Dopamine receptors D1, D2, and D4 modulate electrical synapses and excitability in the thalamic reticular nucleus.

The thalamic reticular nucleus (TRN) is a thin shell of gap junction-coupled GABAergic inhibitory neurons that regulate afferent sensory relay of the thalamus. The TRN receives dopaminergic innervation from the midbrain, and it is known to express high concentrations of D1 and D4 receptors. Although dopaminergic modulation of presynaptic inputs to TRN has been described, the direct effect of dopamine on TRN neurons and its electrical synapses is largely unknown. Here, we confirmed D1 and D4 expression and showed that D2 receptors are also expressed in TRN. To characterize how dopamine affects both neuronal excitability and electrical synapse coupling strength in the TRN, we performed dual whole cell patch-clamp recordings of TRN neurons and injected them with 500-ms current pulses to measure input resistance, rheobase, spiking frequency, and coupling conductance. Measurements were taken before and after bath application of dopamine or agonists for either D1, D2, or D4 receptors. Our results show that bath application of dopamine did not consistently modulate excitability or electrical synapse strength.
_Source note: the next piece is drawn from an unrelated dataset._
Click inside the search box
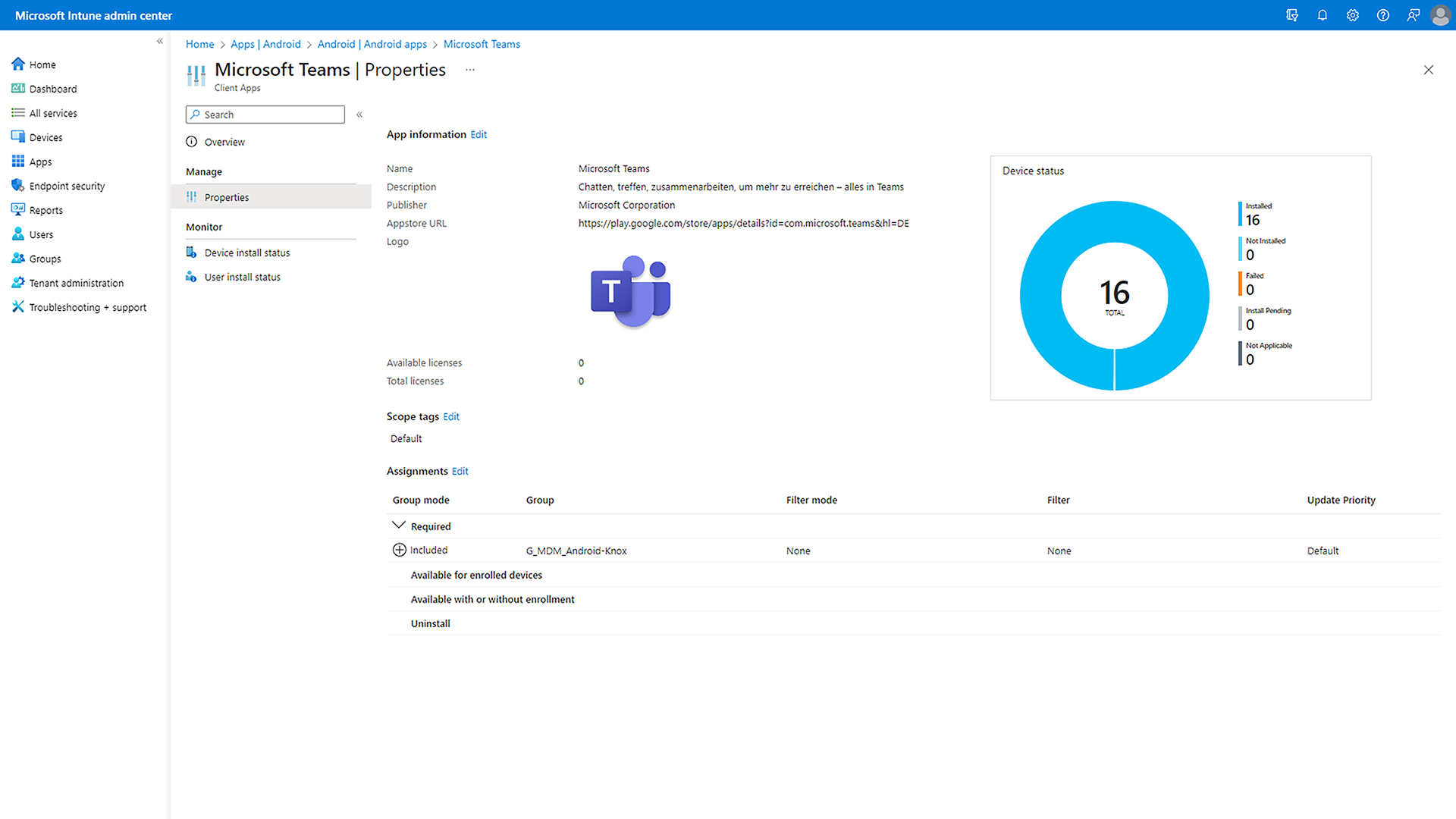Screen dimensions: 1456x819 pos(265,114)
However, application of specific dopamine receptor agonists revealed that activation of D1 and D4 receptors increases input resistance and activation of D2-like receptors lowers maximum tonic spike rate. Notably, D2 and D4 receptors depressed electrical synapses. Together, our results suggest that coactivation of D1, D2, and D4 receptors may result in cross talk due to opposing signaling cascades. Furthermore, we show that selective dopamine receptor engagement has substantial potential to modulate TRN circuitry.NEW & NOTEWORTHY Postsynaptic modulation of TRN neurons by activation of specific DA receptor subtypes has not been previously determined. Our research identifies that a previously unreported D2 receptor is expressed in TRN, and we found that D1, D2, and D4 receptors impose distinct excitability changes on TRN. Furthermore, D2 and D4 receptors depress electrical synapses in TRN, identifying a new substrate for modulation of intra-TRN communication.